Monday, October 22, 2012

CRUELTY INVOLVED IN CATTLE TRANSPORT AND SLAUGHTER HINDUS MUST JOIN TO SAVE THEM

 CRUELTY INVOLVED IN CATTLE TRANSPORT AND SLAUGHTER
In general, animal agriculture, which involves the rearing and maintenance of large numbers of animals, leads to environmental degradation.  Mechanised means of cramped and cruel housing, as well as mechanised mass slaughter, severely damages the earth and its resources.
In India, in particular, cattle are walked unconscionable distances without food or water, in all kinds of weather, to slaughterhouses; if they collapse along the way, they are further maltreated and tortured in the most brutal manner, such as having chilli powder rubbed into their eyes to make them get up, and so on. 
Their tails are broken, segment by segment, to force them to move out of sheer pain.  If they are transported by lorry, they are packed close to one another without any room to move at all.  Their necks are jerked tightly upward and tethered to the roof of the lorry at a painful angle.  The weak amongst them are trampled by those able to stand up.
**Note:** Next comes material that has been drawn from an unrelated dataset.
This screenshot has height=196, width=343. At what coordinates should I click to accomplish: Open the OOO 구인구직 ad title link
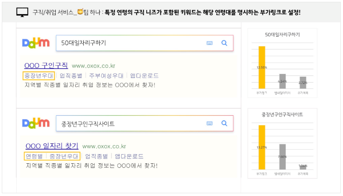[x=46, y=65]
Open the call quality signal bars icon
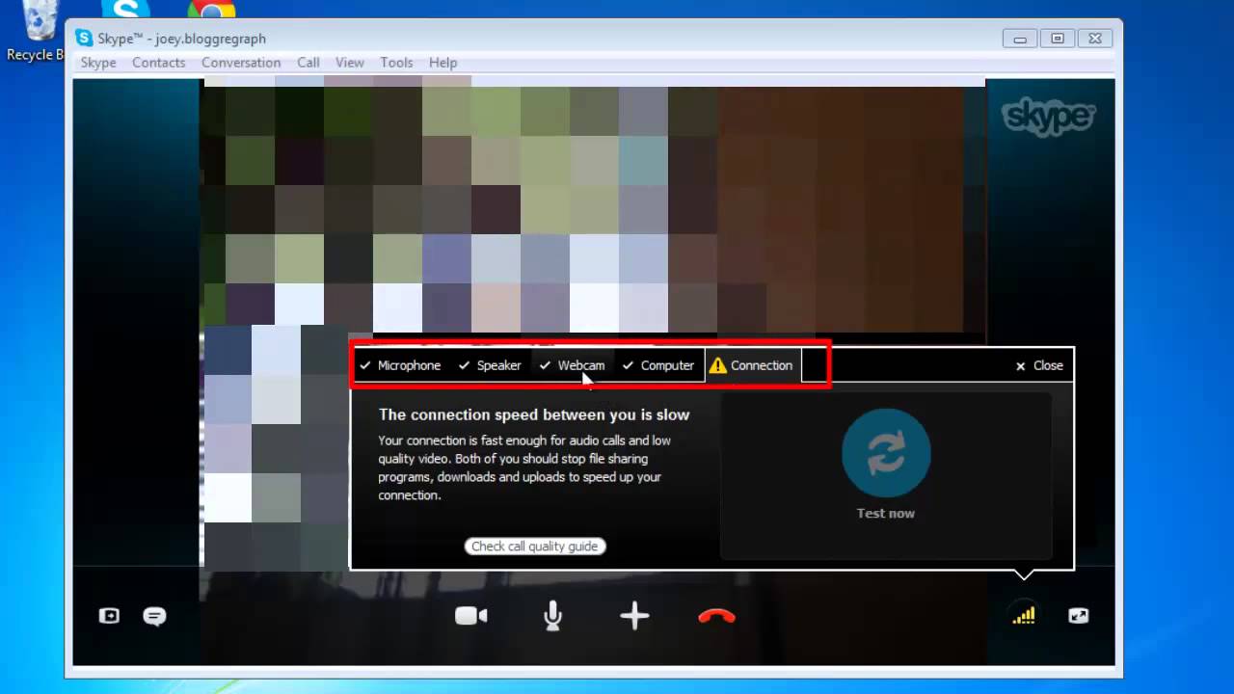Screen dimensions: 1234x694 [1023, 615]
Calves and sick cows are often crushed to death or gored by the horns of other animals.
When the survivors arrive at the slaughterhouses confused, exhausted, terrified and in dreadful pain, they are killed in full view of one another. More often than not, because of time constraints, cattle which have had their throats slit are skinned alive in most Indian slaughterhouses, where the practice of stunning is either not used at all or else is used incorrectly so that the poor animal remains conscious and live during the entire process of slaughter and skinning.
Beef production further depletes the earth's precious and dwindling aquifers, leads to topsoil erosion and the systematic destruction of the earth's vitally important rainforests.  In order to produce just one pound of beef, it takes approximately 2500 gallons of water.  To produce just one hamburger, animals are raised on rainforest land.
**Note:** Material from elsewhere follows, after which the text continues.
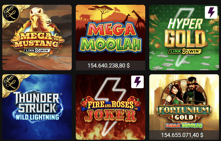Open the Mega Mustang game tile

pos(37,38)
Dr. Rajendra Pachauri, Chair of the U.N. Inter-governmental Panel on Climate Change, has declared that people around the globe must reduce or give up eating meat in order to combat climate change.  Thus, educated and responsible persons holding high office have pointed out an unmistakable connection between climate change and the consumption of meat.  Thus, there can be little doubt among right-thinking persons that beef production contributes directly to the depletion of the planet’s aquifers at a time when water shortage is already a major global problem. Meat production progressively results in the desertification of our planet. It is equally clear that beef-eating contributes to disease and hastens a person’s death.